Photo: Courtesy of Northrop Grumman



B-21はデジタル開発から生まれた機体だ。開発ではリスク削減を最大目標とした。ノースロップ・グラマンはデジタル技術を全面応用した設計、試作、製造、テストの各段階を展開した。


B-21が冷戦時のB-1/B-2/B-52と共通するといえば、F-35ライトニングIIが第二次大戦時のPライトニングと同じだというのと同じことになる。


B-2スピリットの登場から30年が経過し、B-21はその間の技術進展を取り入れいれた。ノースロップ・グラマンは最新防空装備であるS-400地対空ミサイルや中国のJ-20ステルス戦闘機に遭遇してもB-21が十分生き残れるようにしている。


B-21は最新デジタル技術から生まれた驚異の機体だ。デジタルで設計、製造、支援の水準が向上した。デジタル開発は空軍にとっても新しい形の調達となった。


「デジタルの三位一体はデジタル技術、アジャイル・ソフトウェア開発、オープンアーキテクチャでステルスの正当後継者だ。軍事技術で次のパラダイムになる」と最近まで空軍で調達業務を仕切ってきたウィル・ローパーが “There is No Spoon: The New Digital Acquisition Reality” (このタイトルは映画マトリックスからとったものだ)と題した2020年の報告書で述べていた。


優れた装備品の実現ではなく、より良いシステムをデジタル技術、管理で構築する、とローパーは述べ、より迅速に設計し、そのまま生産に移し、性能改修が簡単になるとした。これまで次の機体製造まで数十年も間隔が開き、防衛産業はどんどん少なくなる契約案件をめぐり競合してきたが、ローパーは「このままだと中国やロシアに負ける」と警句を鳴らしていた。


デジタルで何が変わったのか


しかし、デジタルの導入で空軍は5年前からこの状況を脱していた。その背景にローパーがいた。デジタルが機体ライフサイクルを可視化し、開発から製造、維持まで各段階の姿が明らかになった。

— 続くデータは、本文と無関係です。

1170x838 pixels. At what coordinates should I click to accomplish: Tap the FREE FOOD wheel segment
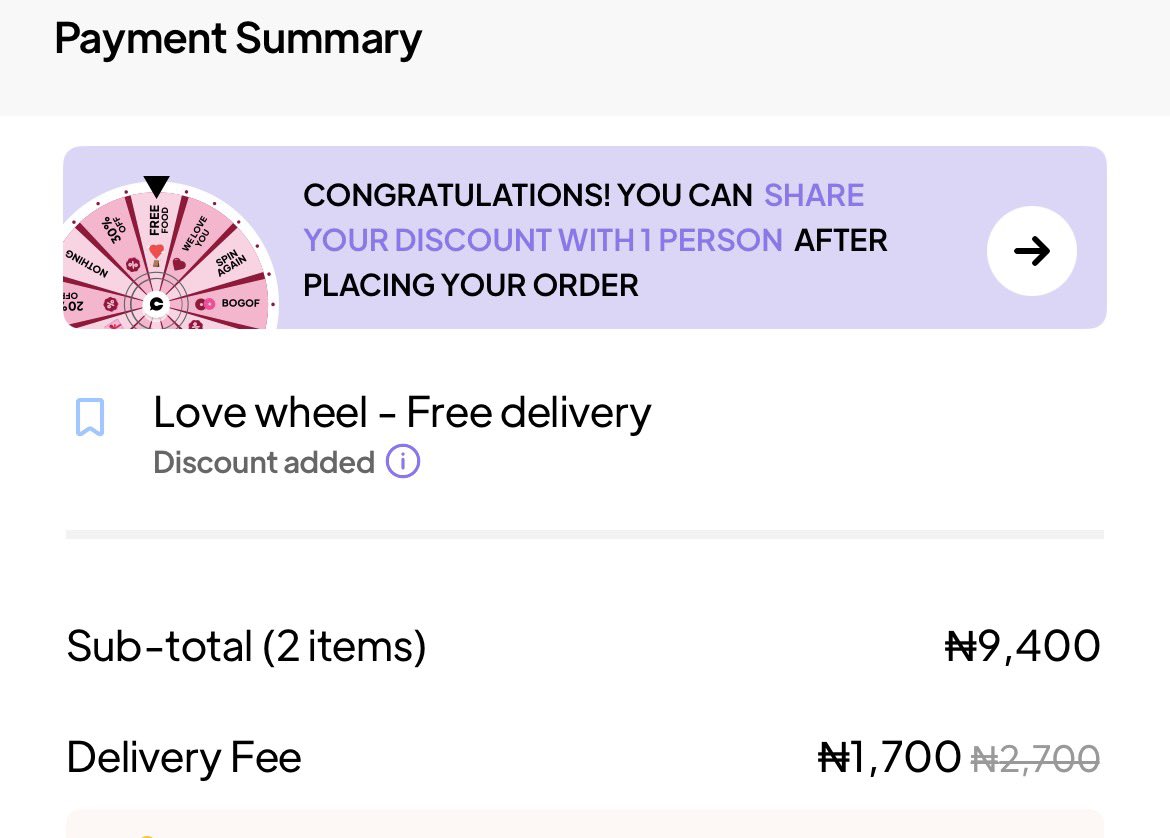[158, 225]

空軍がデジタルを活用する案件はB-21以外に、NGAD次世代航空優勢機材(トップシークレットの第六世代戦闘機)、A-10の主翼交換、B-52で民生エンジン換装事業、地上配備戦略抑止装備事業(GBSD)があり、後者はノースロップ・グラマンが進めるLGM-30ミニットマンIII大陸間弾道ミサイルに代わる新装備になる。

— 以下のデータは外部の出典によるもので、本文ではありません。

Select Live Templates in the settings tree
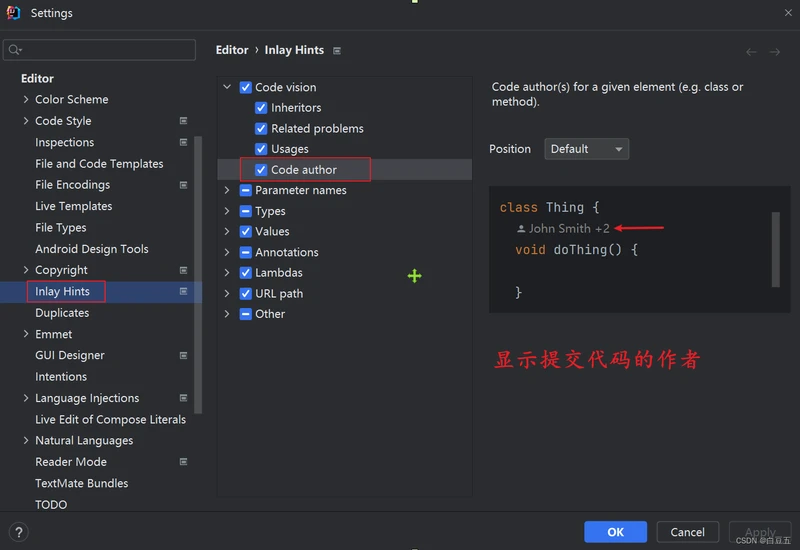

こうした事業で空軍は従来より短いサイクルでかつ導入可能な価格の実現をめざし、脅威対象の進展の速さに対応しようとする。ノースロップ・グラマンはデジタル・トランスフォーメーションで現実の環境に適合させる形で設計、開発、製造の各段階を統合している。

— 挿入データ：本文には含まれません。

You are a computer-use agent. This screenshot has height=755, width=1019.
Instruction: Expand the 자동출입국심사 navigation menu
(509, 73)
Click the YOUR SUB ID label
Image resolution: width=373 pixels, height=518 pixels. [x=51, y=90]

「エンドユーザーとなる第一線部隊に必要な内容で適正化をめざし、より良い製品をより早くより効率的に生み出します」とノースロップ・グラマンの研究開発部門副社長クリス・ドーターズが語る。「最高の設計を3-Dで実現し、製造技術と組み合わせます。さらに次世代技術で費用対効果が高い解決方法を実現します」


急速に進展する環境で今後も主導権を握るためにはデジタル・トランスフォーメーションは不可欠で、ノースロップ・グラマンのGBSDもB-21レイダーが基礎となっている。


デジタル・トランスフォーメーションで工程はどこまで加速化するのか


B-21レイダーでは重要設計審査が完了してからノースロップ・グラマンは実機を二年未満で完成させた。これがデジタル設計の効果でテスト機材二機をそろえ、初飛行は2022年を予定している。


「空軍の迅速性能実現室(DAF RCO)と当社の関係が差別化を実現しました」とノースロップ・グラマン副社長スティーブ・サリバンが語る。「このウェポンシステムを予定通り実現することが共通目標です。このため問題の早期発見、迅速な行動、決定的な解決方法を共同実施し、問題をつぶして事業の勢いを維持しました」


B-21はDAF RCOが統括する初の大型機開発事例


B-21は従来の大型調達事業と根本的に異なる。これにはノースロップ・グラマンが画期的なデジタルツール、ソリューション各種を大幅に投入したことで技術リスクとコストを低減した効果が大きい。特に重要なのが同社が技術製造開発段階(EMD)からこうしたツールを多用したことだ。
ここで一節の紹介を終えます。